THE PROBLEM: As you look over the data below, please find each line where the word "zona" appears, then copy it.

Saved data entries
=====

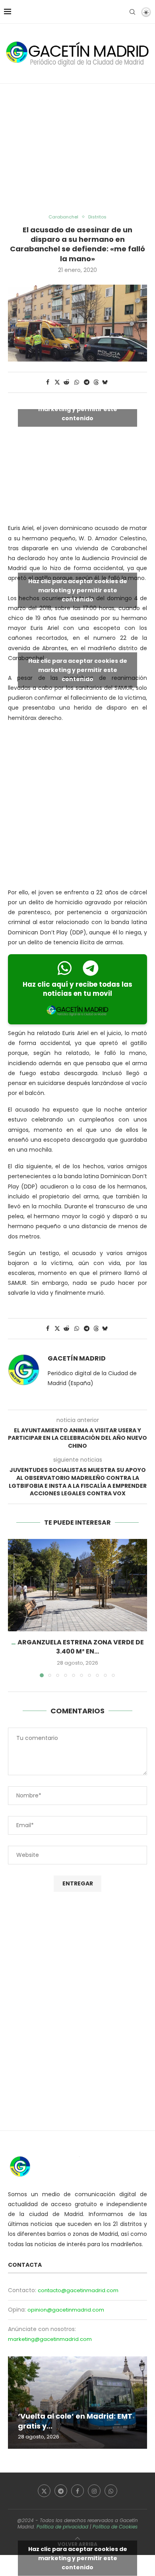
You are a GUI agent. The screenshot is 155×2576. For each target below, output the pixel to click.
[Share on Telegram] (87, 382)
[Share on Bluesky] (105, 382)
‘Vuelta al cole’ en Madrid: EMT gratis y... (75, 2421)
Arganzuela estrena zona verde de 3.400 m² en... (80, 1646)
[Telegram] (60, 2490)
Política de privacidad (62, 2526)
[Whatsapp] (111, 2490)
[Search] (132, 11)
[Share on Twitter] (57, 382)
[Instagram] (94, 2490)
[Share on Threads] (96, 382)
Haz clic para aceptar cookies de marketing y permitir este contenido (77, 409)
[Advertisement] (77, 149)
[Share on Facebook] (47, 382)
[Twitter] (44, 2490)
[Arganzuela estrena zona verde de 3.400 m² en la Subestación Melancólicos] (77, 1585)
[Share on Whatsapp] (76, 382)
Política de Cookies (115, 2526)
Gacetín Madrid (77, 1358)
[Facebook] (77, 2490)
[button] (14, 1607)
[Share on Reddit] (66, 382)
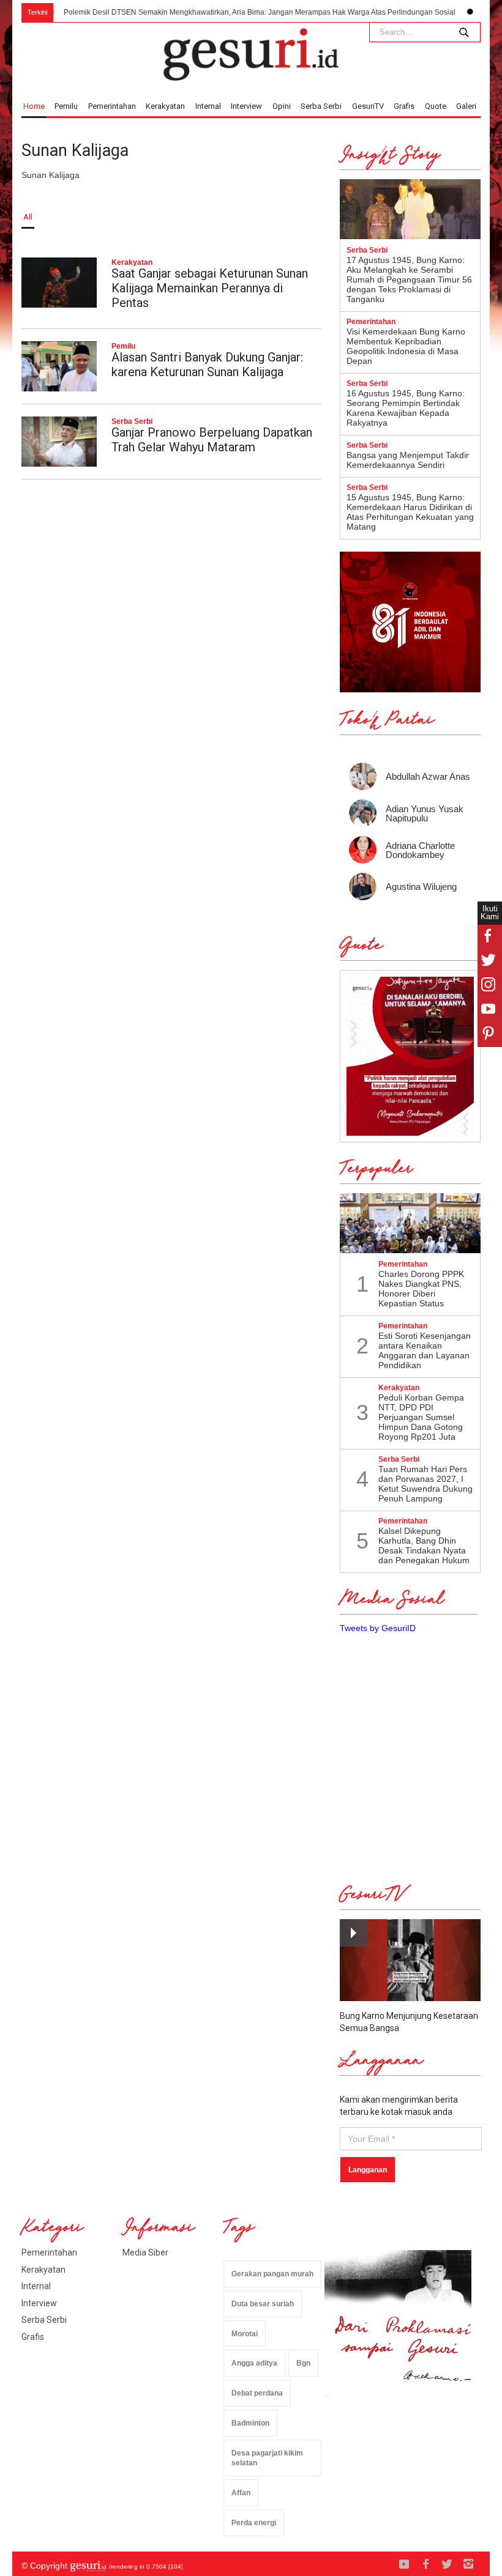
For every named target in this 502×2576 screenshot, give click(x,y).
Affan (240, 2493)
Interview (246, 106)
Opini (281, 106)
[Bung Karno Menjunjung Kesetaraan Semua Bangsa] (410, 1960)
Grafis (404, 106)
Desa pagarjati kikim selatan (267, 2458)
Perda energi (253, 2523)
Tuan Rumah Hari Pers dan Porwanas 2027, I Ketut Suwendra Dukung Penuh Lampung (425, 1483)
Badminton (250, 2423)
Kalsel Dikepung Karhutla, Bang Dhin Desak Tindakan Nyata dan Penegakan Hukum (424, 1545)
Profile (465, 216)
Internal (208, 106)
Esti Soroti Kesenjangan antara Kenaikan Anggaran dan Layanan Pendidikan (424, 1350)
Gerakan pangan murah (272, 2274)
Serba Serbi (321, 106)
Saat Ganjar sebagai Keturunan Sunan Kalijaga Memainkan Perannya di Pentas (209, 288)
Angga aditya (254, 2363)
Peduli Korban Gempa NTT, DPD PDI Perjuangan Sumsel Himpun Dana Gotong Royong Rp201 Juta (421, 1417)
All (27, 216)
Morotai (244, 2334)
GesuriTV (368, 106)
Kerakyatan (165, 106)
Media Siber (145, 2252)
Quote (435, 106)
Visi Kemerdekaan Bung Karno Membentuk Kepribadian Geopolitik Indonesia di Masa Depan (406, 346)
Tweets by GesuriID (378, 1628)
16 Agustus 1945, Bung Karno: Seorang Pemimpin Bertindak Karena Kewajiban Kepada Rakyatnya (406, 407)
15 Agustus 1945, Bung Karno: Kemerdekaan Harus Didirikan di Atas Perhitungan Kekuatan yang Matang (410, 511)
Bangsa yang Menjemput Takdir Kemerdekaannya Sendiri (408, 460)
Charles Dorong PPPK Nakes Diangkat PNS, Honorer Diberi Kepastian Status (421, 1288)
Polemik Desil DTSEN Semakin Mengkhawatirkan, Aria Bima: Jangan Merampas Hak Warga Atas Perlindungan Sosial (229, 12)
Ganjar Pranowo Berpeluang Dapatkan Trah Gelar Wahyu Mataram (211, 439)
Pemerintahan (112, 106)
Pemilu (66, 106)
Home (34, 106)
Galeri (466, 106)
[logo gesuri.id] (251, 54)
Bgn (303, 2363)
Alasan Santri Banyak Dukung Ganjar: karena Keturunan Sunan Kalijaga (207, 364)
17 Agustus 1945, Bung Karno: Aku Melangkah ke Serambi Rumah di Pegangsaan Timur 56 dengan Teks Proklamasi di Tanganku (409, 279)
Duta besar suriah (262, 2304)
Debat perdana (257, 2393)
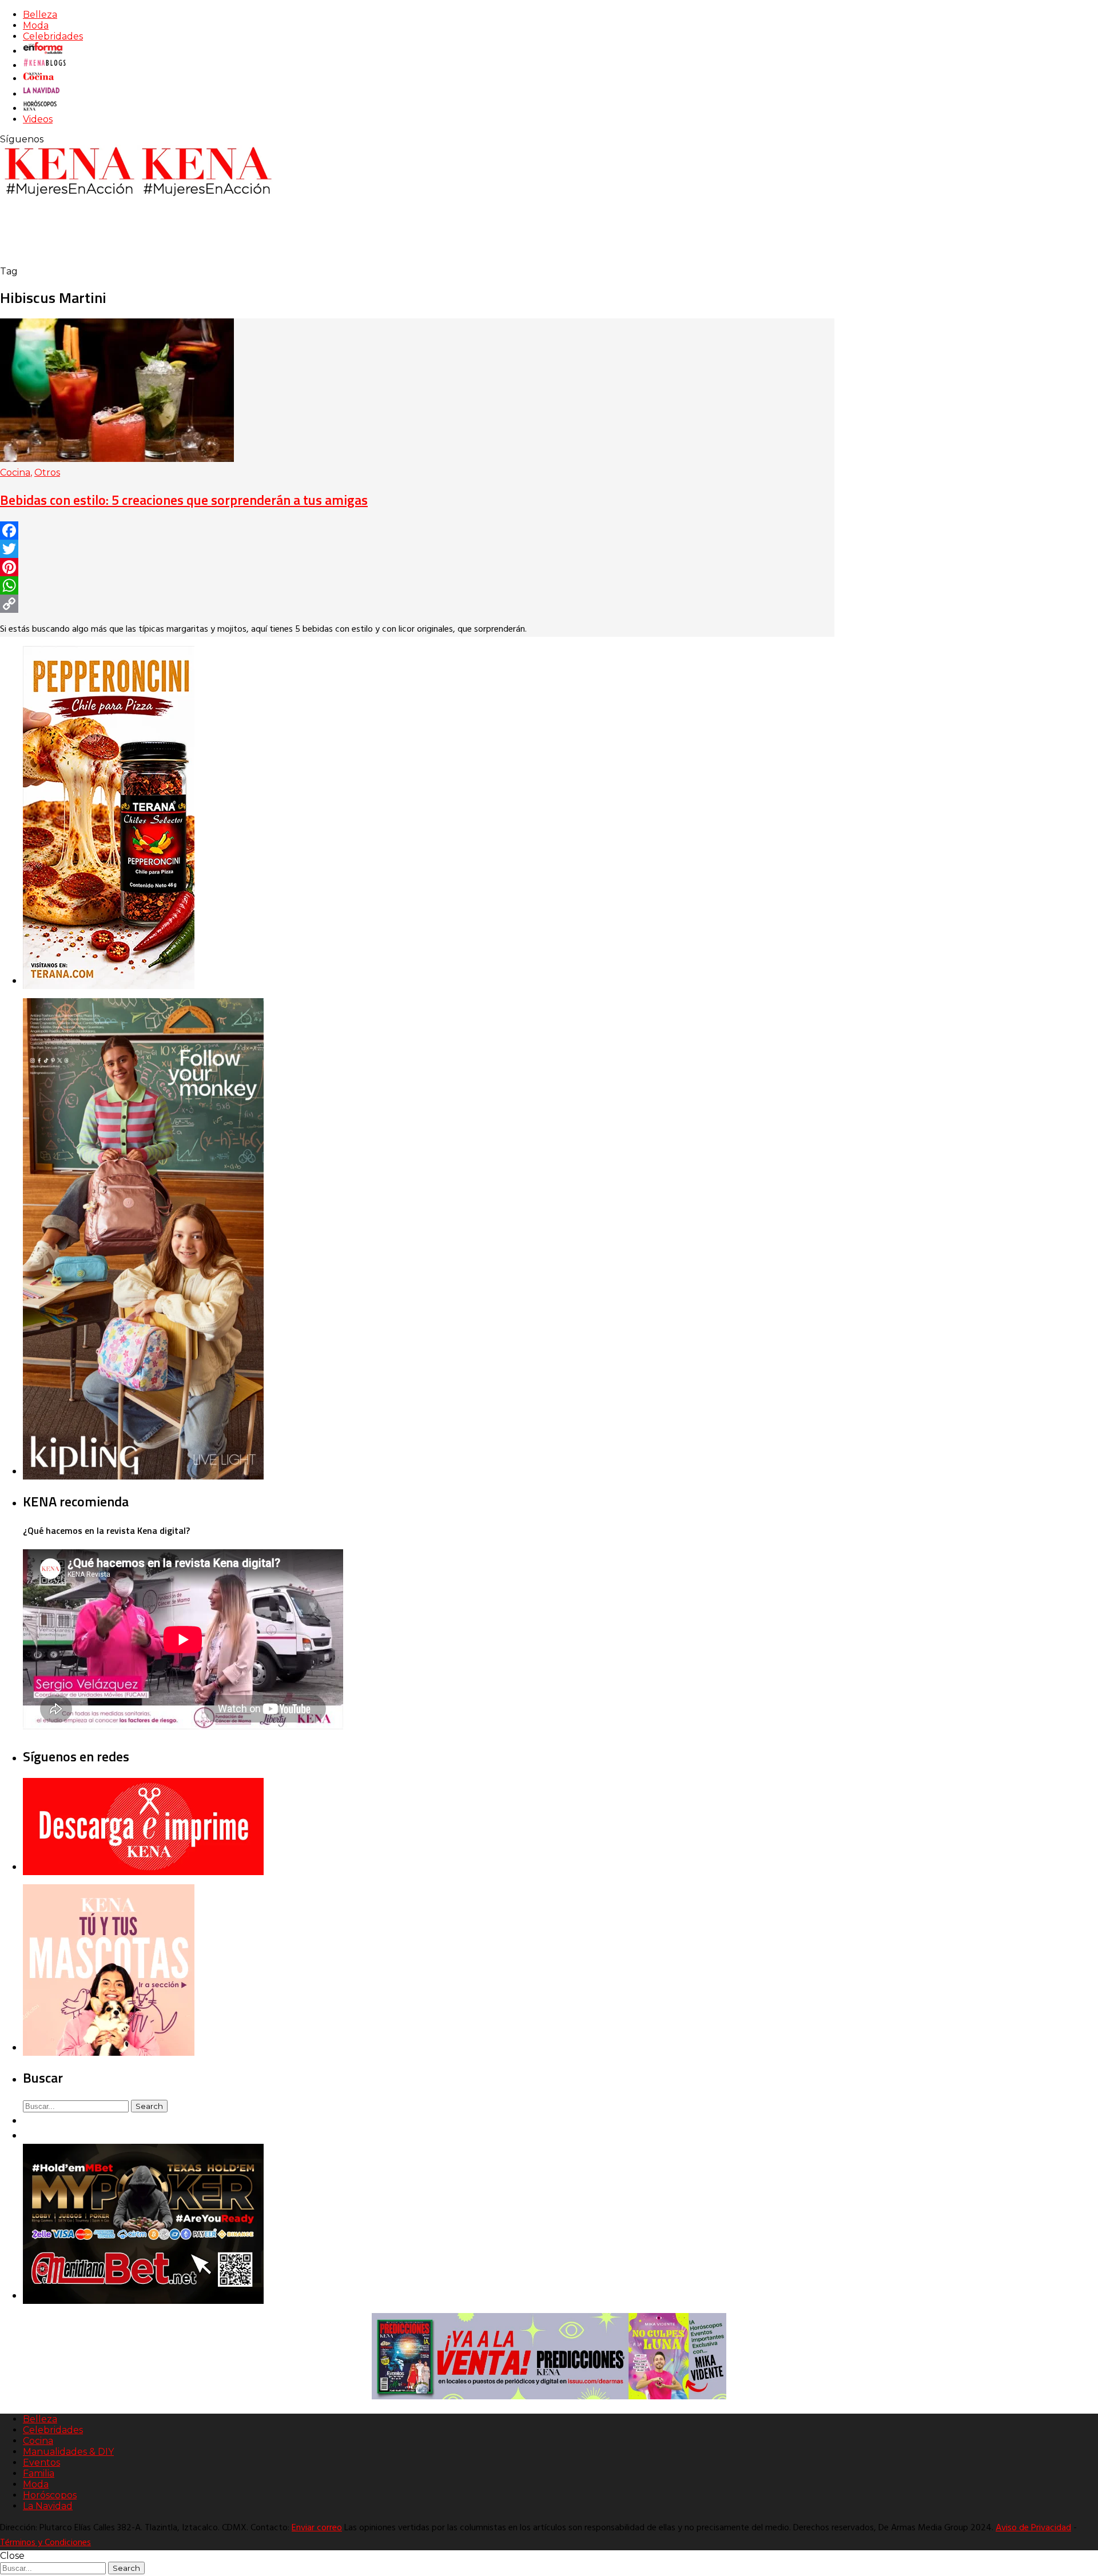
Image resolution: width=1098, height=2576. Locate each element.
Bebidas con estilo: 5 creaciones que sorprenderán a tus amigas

=====

EXERCISE OUTPUT:
Arganzuela estrena zona verde de 3.400 m² en... (80, 1646)
[Arganzuela estrena zona verde de 3.400 m² en la Subestación Melancólicos] (77, 1585)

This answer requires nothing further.